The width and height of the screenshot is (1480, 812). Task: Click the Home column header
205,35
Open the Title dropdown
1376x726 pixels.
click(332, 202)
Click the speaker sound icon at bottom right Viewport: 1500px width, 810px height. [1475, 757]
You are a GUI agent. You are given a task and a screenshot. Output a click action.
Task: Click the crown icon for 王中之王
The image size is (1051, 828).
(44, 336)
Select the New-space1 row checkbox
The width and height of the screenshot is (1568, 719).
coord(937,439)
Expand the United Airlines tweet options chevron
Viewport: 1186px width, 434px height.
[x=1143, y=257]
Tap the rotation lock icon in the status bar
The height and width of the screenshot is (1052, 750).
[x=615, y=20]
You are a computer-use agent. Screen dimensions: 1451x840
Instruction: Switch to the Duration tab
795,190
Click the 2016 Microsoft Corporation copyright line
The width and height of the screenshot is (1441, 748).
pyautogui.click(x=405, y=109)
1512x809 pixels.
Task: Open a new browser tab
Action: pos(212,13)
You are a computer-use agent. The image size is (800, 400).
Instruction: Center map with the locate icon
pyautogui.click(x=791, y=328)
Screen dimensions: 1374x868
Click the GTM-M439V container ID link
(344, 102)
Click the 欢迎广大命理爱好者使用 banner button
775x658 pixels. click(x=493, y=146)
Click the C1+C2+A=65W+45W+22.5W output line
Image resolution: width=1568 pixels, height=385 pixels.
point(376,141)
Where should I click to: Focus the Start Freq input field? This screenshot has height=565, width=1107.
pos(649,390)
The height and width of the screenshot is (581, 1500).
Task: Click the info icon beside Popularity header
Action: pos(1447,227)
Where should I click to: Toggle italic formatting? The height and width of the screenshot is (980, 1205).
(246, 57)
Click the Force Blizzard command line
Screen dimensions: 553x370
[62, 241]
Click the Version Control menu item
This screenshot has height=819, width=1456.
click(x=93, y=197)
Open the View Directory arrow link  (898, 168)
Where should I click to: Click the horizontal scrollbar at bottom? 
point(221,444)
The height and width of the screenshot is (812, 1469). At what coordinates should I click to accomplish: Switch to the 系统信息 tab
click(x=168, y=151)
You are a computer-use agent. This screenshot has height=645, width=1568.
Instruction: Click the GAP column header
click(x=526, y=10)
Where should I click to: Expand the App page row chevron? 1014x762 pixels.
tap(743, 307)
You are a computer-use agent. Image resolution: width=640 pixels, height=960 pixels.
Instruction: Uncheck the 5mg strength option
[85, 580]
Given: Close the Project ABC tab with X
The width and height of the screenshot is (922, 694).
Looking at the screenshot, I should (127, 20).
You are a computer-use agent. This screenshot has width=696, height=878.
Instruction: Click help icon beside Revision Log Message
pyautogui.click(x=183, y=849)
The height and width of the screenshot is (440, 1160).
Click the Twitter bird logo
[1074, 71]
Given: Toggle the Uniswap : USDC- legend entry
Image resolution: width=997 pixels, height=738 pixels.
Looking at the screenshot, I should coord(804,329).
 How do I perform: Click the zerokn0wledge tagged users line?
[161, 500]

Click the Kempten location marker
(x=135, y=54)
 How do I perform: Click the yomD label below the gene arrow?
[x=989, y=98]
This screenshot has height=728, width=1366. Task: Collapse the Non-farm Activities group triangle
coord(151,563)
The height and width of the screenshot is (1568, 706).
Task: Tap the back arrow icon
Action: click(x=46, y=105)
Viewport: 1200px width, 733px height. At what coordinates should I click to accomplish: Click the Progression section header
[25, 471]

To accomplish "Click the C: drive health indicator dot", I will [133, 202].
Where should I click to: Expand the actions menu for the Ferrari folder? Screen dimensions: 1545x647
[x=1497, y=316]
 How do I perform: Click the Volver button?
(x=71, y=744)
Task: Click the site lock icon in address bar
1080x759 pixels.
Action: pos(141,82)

● ● ● ●

What is being asked: In the data above, find the line that contains "Instruction: Switch to the Duration tab" and the line that contains "Given: Toggle the". Repeat exactly those lines and every line between them, and only those.

Result:
Instruction: Switch to the Duration tab
795,190
Click the 2016 Microsoft Corporation copyright line
The width and height of the screenshot is (1441, 748).
pyautogui.click(x=405, y=109)
1512x809 pixels.
Task: Open a new browser tab
Action: pos(212,13)
You are a computer-use agent. The image size is (800, 400).
Instruction: Center map with the locate icon
pyautogui.click(x=791, y=328)
Screen dimensions: 1374x868
Click the GTM-M439V container ID link
(344, 102)
Click the 欢迎广大命理爱好者使用 banner button
775x658 pixels. click(x=493, y=146)
Click the C1+C2+A=65W+45W+22.5W output line
Image resolution: width=1568 pixels, height=385 pixels.
point(376,141)
Where should I click to: Focus the Start Freq input field? This screenshot has height=565, width=1107.
pos(649,390)
The height and width of the screenshot is (581, 1500).
Task: Click the info icon beside Popularity header
Action: pos(1447,227)
Where should I click to: Toggle italic formatting? The height and width of the screenshot is (980, 1205).
(246, 57)
Click the Force Blizzard command line
Screen dimensions: 553x370
[62, 241]
Click the Version Control menu item
This screenshot has height=819, width=1456.
click(x=93, y=197)
Open the View Directory arrow link  (898, 168)
Where should I click to: Click the horizontal scrollbar at bottom? 
point(221,444)
The height and width of the screenshot is (812, 1469). At what coordinates should I click to accomplish: Switch to the 系统信息 tab
click(x=168, y=151)
You are a computer-use agent. This screenshot has height=645, width=1568.
Instruction: Click the GAP column header
click(x=526, y=10)
Where should I click to: Expand the App page row chevron? 1014x762 pixels.
tap(743, 307)
You are a computer-use agent. Image resolution: width=640 pixels, height=960 pixels.
Instruction: Uncheck the 5mg strength option
[85, 580]
Given: Close the Project ABC tab with X
The width and height of the screenshot is (922, 694).
Looking at the screenshot, I should (127, 20).
You are a computer-use agent. This screenshot has width=696, height=878.
Instruction: Click help icon beside Revision Log Message
pyautogui.click(x=183, y=849)
The height and width of the screenshot is (440, 1160).
Click the Twitter bird logo
[1074, 71]
Given: Toggle the Uniswap : USDC- legend entry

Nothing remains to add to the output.